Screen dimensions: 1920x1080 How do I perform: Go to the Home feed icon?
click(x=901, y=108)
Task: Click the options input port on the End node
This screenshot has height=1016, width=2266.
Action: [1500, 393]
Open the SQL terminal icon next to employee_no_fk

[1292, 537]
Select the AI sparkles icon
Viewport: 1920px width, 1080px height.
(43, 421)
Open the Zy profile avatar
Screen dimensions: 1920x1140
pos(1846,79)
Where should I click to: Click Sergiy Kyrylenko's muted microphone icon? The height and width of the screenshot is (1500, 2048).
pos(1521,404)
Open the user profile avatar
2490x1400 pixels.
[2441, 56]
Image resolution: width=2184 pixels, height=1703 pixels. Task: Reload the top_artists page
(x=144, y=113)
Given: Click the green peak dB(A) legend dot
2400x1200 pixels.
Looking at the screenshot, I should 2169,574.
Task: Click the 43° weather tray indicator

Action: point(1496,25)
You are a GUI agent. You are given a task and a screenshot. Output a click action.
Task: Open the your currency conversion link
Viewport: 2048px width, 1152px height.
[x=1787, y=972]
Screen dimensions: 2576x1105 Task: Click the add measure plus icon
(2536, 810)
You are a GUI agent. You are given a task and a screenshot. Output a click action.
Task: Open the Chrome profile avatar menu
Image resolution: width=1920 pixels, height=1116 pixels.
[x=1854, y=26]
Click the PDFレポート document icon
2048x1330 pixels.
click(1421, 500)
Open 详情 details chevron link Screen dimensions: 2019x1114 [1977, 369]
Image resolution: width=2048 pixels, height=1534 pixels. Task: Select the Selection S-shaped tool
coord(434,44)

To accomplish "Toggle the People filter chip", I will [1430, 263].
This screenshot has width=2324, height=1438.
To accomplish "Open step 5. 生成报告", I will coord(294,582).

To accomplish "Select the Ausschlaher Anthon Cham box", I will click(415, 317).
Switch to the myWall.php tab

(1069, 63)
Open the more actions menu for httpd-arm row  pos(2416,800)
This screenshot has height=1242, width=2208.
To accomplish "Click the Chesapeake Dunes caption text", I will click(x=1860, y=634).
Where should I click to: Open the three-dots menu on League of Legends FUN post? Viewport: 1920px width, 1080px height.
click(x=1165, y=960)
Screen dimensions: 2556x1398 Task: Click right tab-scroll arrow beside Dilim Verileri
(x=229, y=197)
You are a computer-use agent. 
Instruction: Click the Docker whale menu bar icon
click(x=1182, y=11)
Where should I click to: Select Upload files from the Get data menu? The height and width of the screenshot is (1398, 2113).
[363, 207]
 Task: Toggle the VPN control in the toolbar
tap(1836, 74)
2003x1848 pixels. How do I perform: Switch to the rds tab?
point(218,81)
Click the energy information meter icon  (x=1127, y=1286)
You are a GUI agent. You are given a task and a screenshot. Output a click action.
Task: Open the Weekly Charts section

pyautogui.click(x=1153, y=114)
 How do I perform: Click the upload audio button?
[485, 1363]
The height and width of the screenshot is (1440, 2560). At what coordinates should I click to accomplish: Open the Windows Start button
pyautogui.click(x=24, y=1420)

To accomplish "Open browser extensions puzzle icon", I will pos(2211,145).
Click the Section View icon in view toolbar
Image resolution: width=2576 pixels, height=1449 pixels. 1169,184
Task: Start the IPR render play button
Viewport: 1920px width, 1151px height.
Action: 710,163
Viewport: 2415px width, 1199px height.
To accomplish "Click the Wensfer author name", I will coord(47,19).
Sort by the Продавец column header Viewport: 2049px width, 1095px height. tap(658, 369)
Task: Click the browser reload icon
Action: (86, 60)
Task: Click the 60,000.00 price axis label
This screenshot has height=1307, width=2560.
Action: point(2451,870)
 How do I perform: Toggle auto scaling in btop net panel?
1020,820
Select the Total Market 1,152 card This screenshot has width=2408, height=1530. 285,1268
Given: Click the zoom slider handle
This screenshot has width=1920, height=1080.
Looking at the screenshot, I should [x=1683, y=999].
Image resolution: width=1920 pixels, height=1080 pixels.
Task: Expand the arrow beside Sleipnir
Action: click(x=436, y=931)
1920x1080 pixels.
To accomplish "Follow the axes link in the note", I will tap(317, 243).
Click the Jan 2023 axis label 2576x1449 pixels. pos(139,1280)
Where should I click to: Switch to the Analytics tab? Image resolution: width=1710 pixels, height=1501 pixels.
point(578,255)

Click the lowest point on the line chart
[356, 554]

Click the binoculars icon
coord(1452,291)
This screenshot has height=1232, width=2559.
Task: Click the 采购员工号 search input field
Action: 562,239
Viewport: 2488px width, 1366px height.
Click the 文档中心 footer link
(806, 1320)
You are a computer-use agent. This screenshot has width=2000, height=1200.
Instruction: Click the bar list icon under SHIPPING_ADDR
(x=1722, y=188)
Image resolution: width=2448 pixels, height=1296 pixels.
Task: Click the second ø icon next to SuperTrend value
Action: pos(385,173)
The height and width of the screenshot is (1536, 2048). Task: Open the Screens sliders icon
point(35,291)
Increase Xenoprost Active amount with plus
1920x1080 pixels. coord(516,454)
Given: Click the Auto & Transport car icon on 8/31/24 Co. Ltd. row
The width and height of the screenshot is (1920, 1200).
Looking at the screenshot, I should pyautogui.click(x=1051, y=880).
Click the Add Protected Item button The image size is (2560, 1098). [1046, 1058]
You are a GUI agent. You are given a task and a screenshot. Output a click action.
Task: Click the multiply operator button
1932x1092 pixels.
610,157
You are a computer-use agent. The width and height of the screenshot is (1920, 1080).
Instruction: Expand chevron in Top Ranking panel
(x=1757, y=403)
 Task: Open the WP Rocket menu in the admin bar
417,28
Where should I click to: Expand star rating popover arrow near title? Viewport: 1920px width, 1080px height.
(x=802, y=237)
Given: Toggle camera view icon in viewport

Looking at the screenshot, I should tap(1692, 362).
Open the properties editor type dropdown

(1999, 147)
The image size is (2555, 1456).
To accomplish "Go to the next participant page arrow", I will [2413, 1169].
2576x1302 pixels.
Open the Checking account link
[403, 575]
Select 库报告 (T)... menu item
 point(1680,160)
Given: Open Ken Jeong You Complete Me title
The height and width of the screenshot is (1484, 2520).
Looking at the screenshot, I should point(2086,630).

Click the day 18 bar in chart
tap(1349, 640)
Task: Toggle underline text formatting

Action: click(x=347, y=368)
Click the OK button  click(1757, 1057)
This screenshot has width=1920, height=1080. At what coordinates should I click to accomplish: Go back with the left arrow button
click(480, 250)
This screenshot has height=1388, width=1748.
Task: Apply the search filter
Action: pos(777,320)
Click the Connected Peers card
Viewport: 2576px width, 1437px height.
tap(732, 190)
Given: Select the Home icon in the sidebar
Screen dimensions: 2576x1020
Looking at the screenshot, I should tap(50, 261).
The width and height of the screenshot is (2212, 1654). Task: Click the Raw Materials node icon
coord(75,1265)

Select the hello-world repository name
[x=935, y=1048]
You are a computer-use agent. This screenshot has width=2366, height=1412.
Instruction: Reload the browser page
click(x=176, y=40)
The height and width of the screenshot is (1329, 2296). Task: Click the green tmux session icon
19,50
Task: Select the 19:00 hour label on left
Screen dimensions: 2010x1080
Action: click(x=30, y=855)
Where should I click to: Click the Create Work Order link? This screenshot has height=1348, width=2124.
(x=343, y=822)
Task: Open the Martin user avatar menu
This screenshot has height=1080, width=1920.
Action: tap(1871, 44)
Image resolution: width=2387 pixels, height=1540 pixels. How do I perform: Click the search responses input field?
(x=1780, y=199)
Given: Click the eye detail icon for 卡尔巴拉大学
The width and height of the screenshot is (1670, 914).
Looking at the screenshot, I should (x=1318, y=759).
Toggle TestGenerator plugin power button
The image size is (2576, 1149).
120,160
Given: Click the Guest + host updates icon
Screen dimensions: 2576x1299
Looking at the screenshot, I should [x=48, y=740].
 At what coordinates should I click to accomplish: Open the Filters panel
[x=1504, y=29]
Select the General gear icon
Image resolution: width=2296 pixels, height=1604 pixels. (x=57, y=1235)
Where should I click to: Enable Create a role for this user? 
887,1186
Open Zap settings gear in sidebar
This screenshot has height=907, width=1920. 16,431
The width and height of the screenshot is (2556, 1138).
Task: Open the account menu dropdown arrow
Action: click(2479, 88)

_Exercise_. Leave out every line before the one containing "Toggle TestGenerator plugin power button"; set down that line and all remaining lines of the material exactly.

_Answer for this exercise_.
Toggle TestGenerator plugin power button
The image size is (2576, 1149).
120,160
Given: Click the Guest + host updates icon
Screen dimensions: 2576x1299
Looking at the screenshot, I should [x=48, y=740].
 At what coordinates should I click to accomplish: Open the Filters panel
[x=1504, y=29]
Select the General gear icon
Image resolution: width=2296 pixels, height=1604 pixels. (x=57, y=1235)
Where should I click to: Enable Create a role for this user? 
887,1186
Open Zap settings gear in sidebar
This screenshot has height=907, width=1920. 16,431
The width and height of the screenshot is (2556, 1138).
Task: Open the account menu dropdown arrow
Action: click(2479, 88)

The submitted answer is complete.